Подняв стойку на бежевом плаще, Игорь Крапивский курил в тени раскидистой липы. Под плащом - серый костюм, который определенно знавал лучшие времена. Но ботинки сияют чистотой. У Крапивского может быть мятая одежда, плохое дыхание, трехдневная щетина, но его обувь всегда выглядит на миллион. Сигареты он курит с максимальным содержанием никотина и смол, от чего его одежда и он сам всегда пахнут как плохо вычищенная пепельница. Крапивскому на это, впрочем, решительно плевать. Вероятно, его жена иного мнения на этот счет, но у нее было достаточно времени, чтобы смириться. Смирение - помните такой коктейль?
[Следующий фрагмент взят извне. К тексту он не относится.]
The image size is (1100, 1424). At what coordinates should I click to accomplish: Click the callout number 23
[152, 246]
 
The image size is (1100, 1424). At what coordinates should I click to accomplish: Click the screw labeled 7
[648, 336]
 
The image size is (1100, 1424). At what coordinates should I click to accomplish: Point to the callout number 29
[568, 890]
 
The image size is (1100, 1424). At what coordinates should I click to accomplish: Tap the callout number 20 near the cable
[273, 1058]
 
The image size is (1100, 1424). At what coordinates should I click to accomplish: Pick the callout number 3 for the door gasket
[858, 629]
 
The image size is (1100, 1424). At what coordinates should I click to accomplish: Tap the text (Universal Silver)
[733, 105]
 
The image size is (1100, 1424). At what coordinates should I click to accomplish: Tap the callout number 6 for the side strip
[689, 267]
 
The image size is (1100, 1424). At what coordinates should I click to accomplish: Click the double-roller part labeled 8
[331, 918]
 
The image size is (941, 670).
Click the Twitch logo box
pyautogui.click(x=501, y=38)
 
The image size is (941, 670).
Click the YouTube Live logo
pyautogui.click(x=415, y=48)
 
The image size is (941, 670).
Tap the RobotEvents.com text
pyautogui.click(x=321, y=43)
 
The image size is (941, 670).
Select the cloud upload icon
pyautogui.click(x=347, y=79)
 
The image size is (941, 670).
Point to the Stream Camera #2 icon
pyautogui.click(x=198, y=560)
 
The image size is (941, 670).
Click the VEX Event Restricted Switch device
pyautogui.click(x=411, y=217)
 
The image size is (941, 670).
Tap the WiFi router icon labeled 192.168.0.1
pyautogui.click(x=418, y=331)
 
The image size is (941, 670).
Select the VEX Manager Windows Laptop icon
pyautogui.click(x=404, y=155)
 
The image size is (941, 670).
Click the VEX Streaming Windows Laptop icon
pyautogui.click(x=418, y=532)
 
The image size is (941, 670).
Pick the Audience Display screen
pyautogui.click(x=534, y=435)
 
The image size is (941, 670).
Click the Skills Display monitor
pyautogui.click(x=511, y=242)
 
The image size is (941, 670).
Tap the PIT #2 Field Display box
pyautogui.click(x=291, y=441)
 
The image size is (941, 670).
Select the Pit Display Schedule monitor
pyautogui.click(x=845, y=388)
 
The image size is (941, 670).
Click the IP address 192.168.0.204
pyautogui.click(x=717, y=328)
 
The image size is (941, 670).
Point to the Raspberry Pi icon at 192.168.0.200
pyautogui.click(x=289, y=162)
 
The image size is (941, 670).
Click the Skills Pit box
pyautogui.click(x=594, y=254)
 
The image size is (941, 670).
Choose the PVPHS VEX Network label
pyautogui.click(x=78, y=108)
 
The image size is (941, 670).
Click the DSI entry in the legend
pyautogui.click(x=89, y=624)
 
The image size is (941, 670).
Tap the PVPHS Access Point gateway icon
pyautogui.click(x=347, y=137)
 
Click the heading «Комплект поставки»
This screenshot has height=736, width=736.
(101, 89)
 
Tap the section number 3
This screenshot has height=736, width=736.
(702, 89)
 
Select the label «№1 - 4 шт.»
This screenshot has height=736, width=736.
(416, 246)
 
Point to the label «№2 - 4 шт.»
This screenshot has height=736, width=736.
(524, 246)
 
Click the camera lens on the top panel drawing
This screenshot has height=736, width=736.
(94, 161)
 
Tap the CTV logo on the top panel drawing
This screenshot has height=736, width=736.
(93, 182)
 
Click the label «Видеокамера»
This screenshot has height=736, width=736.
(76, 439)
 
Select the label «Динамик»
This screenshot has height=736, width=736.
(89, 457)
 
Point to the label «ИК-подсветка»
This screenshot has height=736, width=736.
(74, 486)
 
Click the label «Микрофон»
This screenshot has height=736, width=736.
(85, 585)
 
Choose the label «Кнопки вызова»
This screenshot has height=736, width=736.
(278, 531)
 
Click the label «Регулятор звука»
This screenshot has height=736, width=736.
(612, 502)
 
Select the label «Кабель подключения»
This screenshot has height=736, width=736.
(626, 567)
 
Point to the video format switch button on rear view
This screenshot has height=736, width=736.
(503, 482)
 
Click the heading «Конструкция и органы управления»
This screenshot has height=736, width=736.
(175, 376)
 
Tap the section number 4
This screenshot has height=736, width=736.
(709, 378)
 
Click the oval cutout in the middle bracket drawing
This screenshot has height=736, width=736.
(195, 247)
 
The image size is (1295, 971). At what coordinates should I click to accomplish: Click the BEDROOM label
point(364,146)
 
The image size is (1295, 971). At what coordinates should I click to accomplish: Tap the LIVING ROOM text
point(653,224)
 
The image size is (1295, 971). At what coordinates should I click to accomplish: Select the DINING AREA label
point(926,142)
  На солнце было тепло, но в тени прохлада кусала за нос. Этим утром как никогда ощущалось приближение холодов. Скоро ноябрь, станет холодно, сыро, пройдут косые дожди, желто-оранжевые кучи опавших листьев будут гореть, рисуя в небе замысловатые узоры из дыма. Вначале осень дарит вам иллюзию, будто тепло никогда не уйдет, а потом однажды вы просыпаетесь, подходите к окну, а за окном безжизненный серый пейзаж. Осень в Зеро именно такая - переменчивая сука.

  Крапивский помахал мне. Захлопнув дверцу авто, я подняла руку в приветствии.

  - Надеюсь, не придется звонить спасателям. Мы с ними как старая сварливая пара - все не можем поделить пульт от телевизора. - Николай Гумилев щелкнул зажигалкой и поджег сигарету. У него была одна из этих пантовых массивных зажигалок, которые стоят чертову прорву бабок. На зажигалке выгравированы его инициалы. Он говорит, что это подарок. Я не спорю - подарок себе самому.

  Я пожала плечами:

  - Некого спасать.

  Главное достижение жизни Николая Гумилева в том, что он - теска известного русского поэта. В остальном он - ослиная задница на тарелке, обильно политая соусом из сквернословия. Он был моим ровесником, может на год-два старше. Он носит часы на правой руке, длина его стрижки - три миллиметра, кофе пьет без кофеина, предпочитает свитера с v-образным вырезом и разговаривает с сигаретой в уголке рта.